● INFORMATION SUPPLIED:
* * *

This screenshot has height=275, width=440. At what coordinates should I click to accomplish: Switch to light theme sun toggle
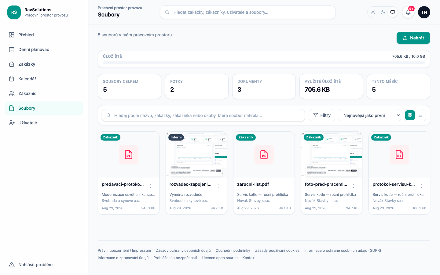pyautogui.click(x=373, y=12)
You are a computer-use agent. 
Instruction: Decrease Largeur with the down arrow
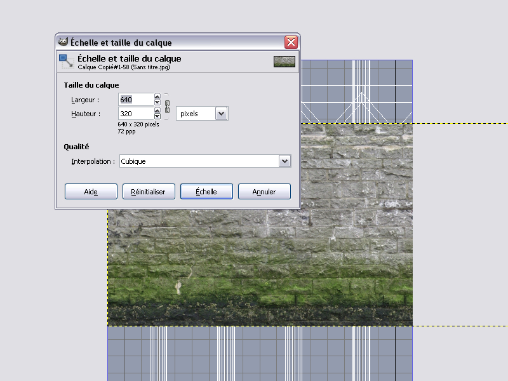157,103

* * *

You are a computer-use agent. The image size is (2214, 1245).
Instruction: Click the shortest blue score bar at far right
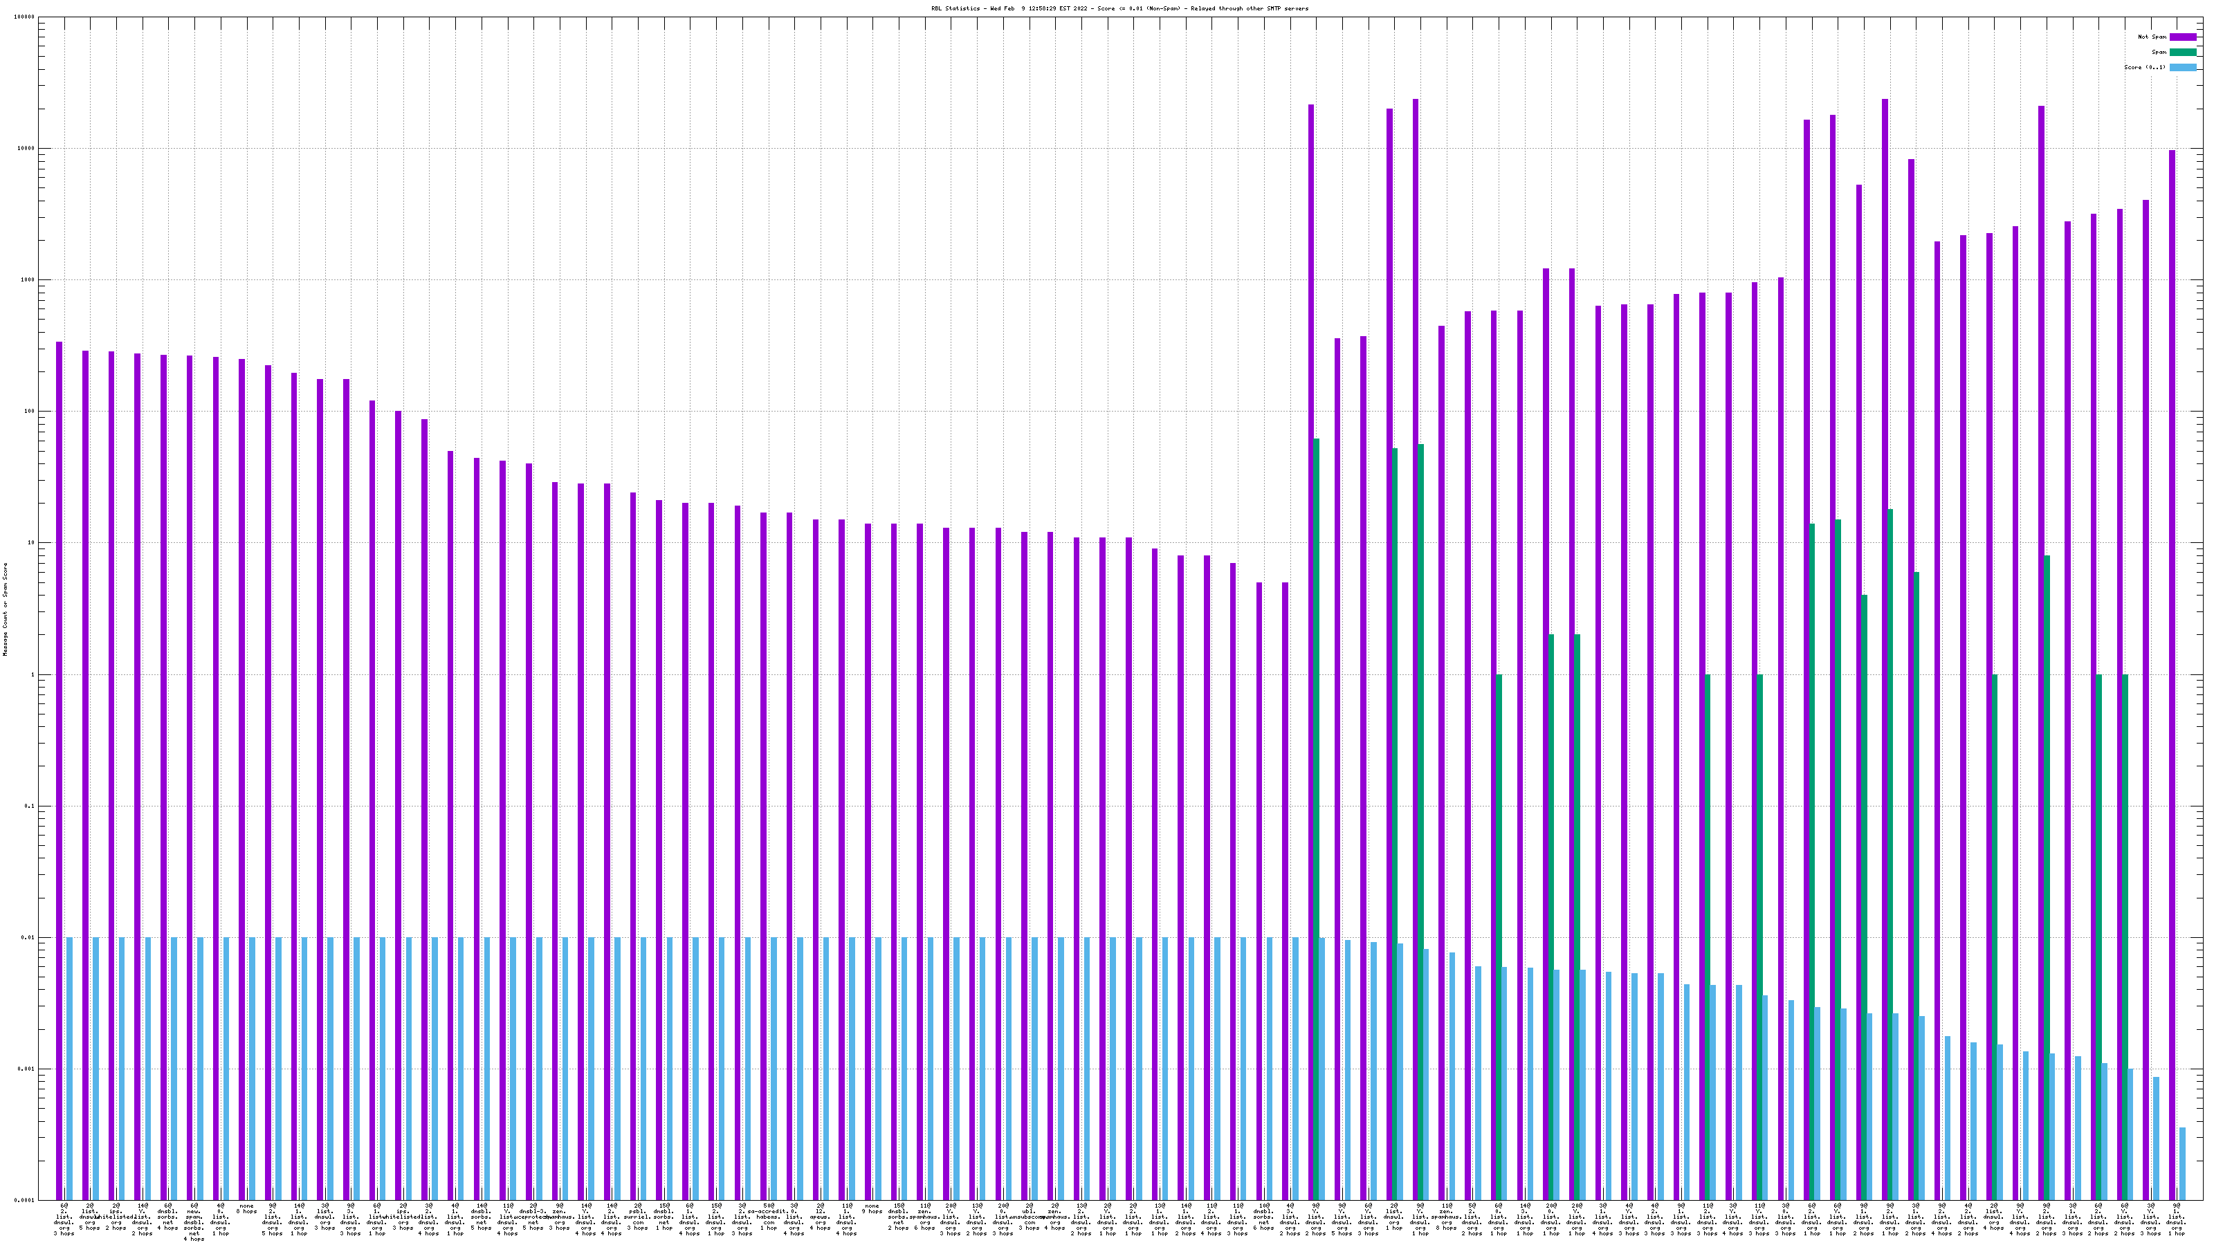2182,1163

* * *

● WORK TO COMPLETE: List every line in the items above that contains the word "Instruction", counting only matches with the same capitalization.

● FINAL RESULT:
Instruction: Decrease Largeur with the down arrow
Instruction: Click the shortest blue score bar at far right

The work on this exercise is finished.